Turista uccisa da una leonessa durante un safari

Quando si decide di fare un viaggio in Africa, nel tour non può mancare almeno un safari. La natura selvaggia e incontaminata del contenente nero esercita un forte potere seduttivo proprio perché dà la possibilità di ammirare animali che altrimenti vedremmo soltanto nei libri o in tv.

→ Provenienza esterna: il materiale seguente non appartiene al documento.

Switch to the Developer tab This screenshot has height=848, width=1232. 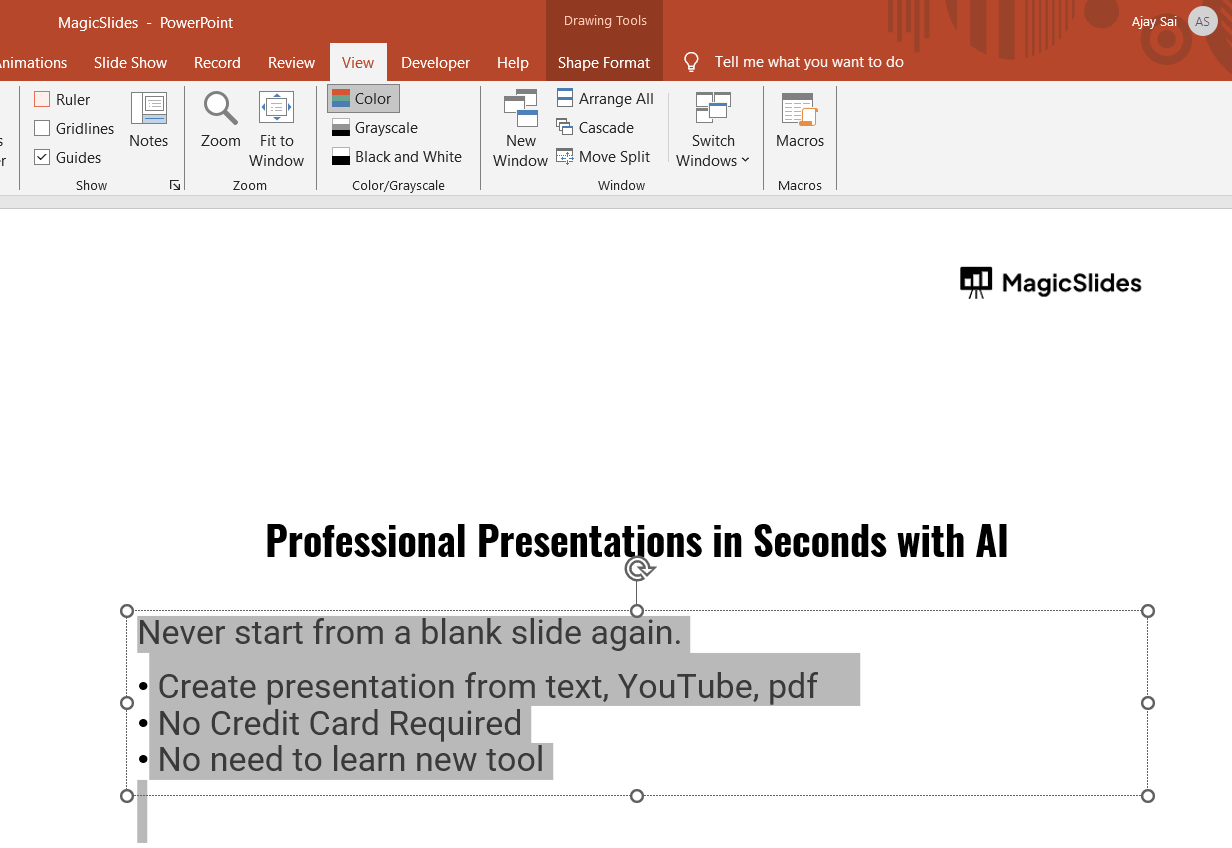tap(435, 62)
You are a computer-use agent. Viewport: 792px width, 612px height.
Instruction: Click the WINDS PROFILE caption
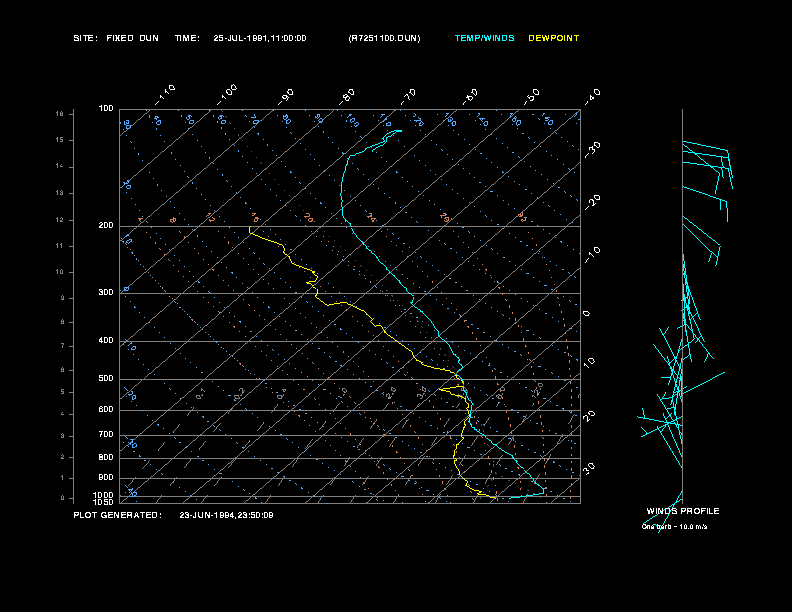(x=683, y=512)
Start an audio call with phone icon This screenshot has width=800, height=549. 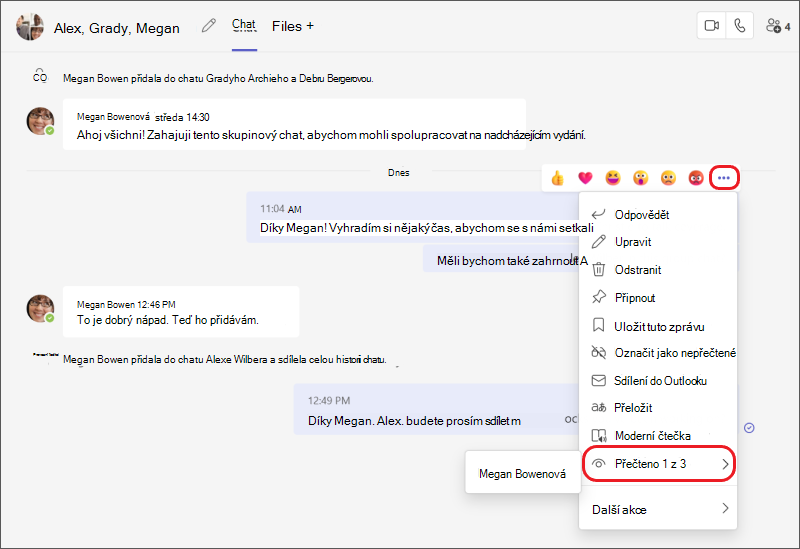pyautogui.click(x=739, y=26)

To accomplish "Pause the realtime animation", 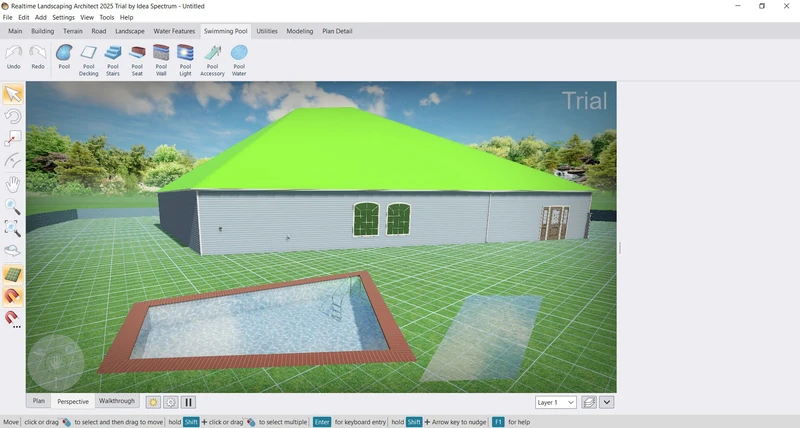I will pos(188,402).
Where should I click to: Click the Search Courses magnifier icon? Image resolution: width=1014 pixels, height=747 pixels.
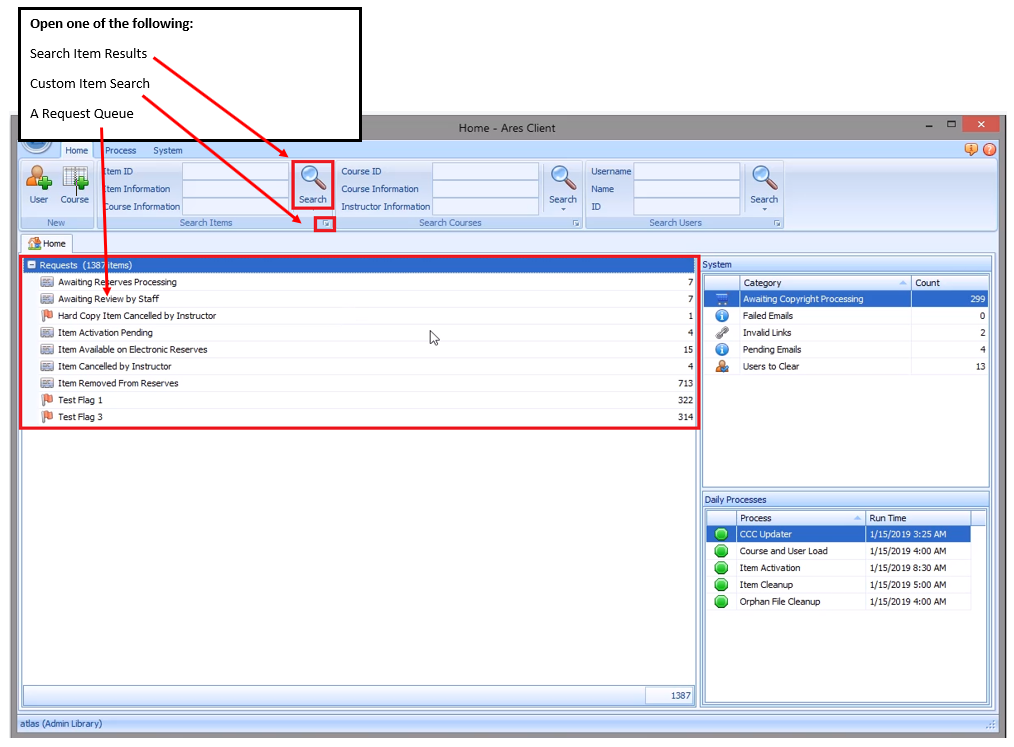click(563, 180)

I più gettonati sono ovviamente quelli che permettono di avvistare e soprattutto di avvicinare i cosiddetti ‘big five’: elefanti, leoni, leopardi, rinoceronti e bufali. Sono i cinque animali più pericolosi da cacciare (il nome, infatti, fu coniato quando il safari era inteso esclusivamente come battuta di caccia).

Ma la loro pericolosità non è legata solo alla caccia. Non a caso, infatti, è sempre meglio non avventurarsi in tour fai-da-te per evitare spiacevoli incidenti. Come quello accaduto di recente ad una giovanissima turista statunitense.

La ragazza stava partecipando ad un safari in una riserva naturale in Sudafrica appena fuori dalla Dinokeng Nature Reserve, un grande resort vicino ad Hammanskraal, cittadina della provincia del Gauteng a poche decine di chilometri da Pretoria.

La particolarità di quel safari era che ci si poteva muovere in totale libertà, senza guida. Una vera e propria occasione ghiotta che la 22enne e i suoi amici non si sono lasciati sfuggire. Il gruppo, però, non aveva fatto i conti con la pericolosità degli animali. In particolare con quella di una leonessa che ha attaccato la ragazza uccidendola. A causa della gravità delle ferite riportate, sono stati vani i tentativi di salvarla da parte degli amici. La 22enne è morta prima che arrivassero i soccorsi.